Pixel coordinate grounding data
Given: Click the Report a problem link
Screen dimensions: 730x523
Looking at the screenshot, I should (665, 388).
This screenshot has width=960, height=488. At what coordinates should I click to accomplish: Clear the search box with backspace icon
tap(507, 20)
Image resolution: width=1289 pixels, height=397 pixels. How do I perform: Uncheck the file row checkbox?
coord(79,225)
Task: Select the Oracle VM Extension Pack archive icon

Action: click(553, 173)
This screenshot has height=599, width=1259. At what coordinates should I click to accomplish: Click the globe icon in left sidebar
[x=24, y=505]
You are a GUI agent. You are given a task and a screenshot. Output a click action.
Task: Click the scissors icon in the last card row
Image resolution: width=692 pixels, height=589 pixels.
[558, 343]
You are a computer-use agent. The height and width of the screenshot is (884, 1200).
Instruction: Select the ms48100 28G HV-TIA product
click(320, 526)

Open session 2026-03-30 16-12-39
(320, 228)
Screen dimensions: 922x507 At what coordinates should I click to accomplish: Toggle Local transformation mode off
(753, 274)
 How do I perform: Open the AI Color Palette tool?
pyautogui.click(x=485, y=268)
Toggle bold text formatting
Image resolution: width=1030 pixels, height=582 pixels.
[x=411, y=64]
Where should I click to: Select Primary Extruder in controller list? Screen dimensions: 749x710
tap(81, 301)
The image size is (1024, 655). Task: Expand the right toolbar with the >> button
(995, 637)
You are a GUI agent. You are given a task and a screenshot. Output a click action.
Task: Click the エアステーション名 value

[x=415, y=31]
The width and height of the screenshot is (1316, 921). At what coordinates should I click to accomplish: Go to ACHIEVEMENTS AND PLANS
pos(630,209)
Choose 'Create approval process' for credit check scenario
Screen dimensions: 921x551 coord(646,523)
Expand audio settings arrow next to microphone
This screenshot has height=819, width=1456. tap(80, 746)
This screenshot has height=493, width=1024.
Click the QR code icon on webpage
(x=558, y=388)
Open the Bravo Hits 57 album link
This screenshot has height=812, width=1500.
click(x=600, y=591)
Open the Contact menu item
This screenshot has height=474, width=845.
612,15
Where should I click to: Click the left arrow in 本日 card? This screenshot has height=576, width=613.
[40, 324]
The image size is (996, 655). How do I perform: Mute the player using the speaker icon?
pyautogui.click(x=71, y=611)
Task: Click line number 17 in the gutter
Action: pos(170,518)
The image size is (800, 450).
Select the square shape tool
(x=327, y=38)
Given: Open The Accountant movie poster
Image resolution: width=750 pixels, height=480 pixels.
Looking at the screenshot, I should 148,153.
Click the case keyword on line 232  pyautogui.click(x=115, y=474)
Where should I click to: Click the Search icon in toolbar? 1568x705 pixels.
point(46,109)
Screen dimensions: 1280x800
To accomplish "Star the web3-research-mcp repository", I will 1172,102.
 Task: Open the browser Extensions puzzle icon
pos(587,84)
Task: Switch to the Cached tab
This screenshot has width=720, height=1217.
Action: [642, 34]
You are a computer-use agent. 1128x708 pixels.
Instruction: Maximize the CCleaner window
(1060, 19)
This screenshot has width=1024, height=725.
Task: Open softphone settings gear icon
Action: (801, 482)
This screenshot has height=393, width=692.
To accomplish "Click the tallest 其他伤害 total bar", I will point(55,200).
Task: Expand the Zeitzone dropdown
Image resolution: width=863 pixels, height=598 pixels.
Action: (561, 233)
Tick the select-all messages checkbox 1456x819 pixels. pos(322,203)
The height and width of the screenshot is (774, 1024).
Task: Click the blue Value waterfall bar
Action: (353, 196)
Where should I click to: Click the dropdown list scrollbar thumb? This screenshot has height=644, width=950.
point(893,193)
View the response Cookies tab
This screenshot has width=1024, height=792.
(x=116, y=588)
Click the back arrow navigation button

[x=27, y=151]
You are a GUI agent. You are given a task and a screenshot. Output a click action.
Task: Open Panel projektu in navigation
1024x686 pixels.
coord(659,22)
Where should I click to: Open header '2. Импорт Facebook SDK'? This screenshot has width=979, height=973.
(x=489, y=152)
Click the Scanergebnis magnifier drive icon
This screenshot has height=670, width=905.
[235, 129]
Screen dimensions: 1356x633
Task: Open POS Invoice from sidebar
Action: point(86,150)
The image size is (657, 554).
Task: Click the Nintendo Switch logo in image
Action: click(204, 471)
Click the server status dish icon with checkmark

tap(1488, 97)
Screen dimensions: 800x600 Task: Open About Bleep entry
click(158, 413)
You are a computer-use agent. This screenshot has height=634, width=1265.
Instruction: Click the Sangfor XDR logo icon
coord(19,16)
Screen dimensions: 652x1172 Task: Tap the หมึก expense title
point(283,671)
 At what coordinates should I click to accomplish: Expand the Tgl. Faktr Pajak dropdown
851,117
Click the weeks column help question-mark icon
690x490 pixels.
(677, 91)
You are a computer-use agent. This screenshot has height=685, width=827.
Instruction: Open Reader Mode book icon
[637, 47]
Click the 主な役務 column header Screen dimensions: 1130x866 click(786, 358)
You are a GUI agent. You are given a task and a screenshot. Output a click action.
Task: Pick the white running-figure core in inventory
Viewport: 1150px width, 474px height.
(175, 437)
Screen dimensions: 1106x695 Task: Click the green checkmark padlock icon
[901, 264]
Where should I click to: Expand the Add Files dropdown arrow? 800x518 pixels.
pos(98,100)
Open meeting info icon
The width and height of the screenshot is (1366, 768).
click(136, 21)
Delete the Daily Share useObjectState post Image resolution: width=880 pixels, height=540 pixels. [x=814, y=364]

Work to be completed: Copy the stretch of the records above that runs from the line with "This screenshot has width=960, height=488." through the line with "Task: Click the scissors". Both end lines belong in the copy, and nothing else does.

Task output:
This screenshot has width=960, height=488. At what coordinates should I click to accomplish: Clear the search box with backspace icon
tap(507, 20)
Image resolution: width=1289 pixels, height=397 pixels. How do I perform: Uncheck the file row checkbox?
coord(79,225)
Task: Select the Oracle VM Extension Pack archive icon

Action: click(553, 173)
This screenshot has height=599, width=1259. At what coordinates should I click to accomplish: Click the globe icon in left sidebar
[x=24, y=505]
You are a GUI agent. You are given a task and a screenshot. Output a click action.
Task: Click the scissors icon in the last card row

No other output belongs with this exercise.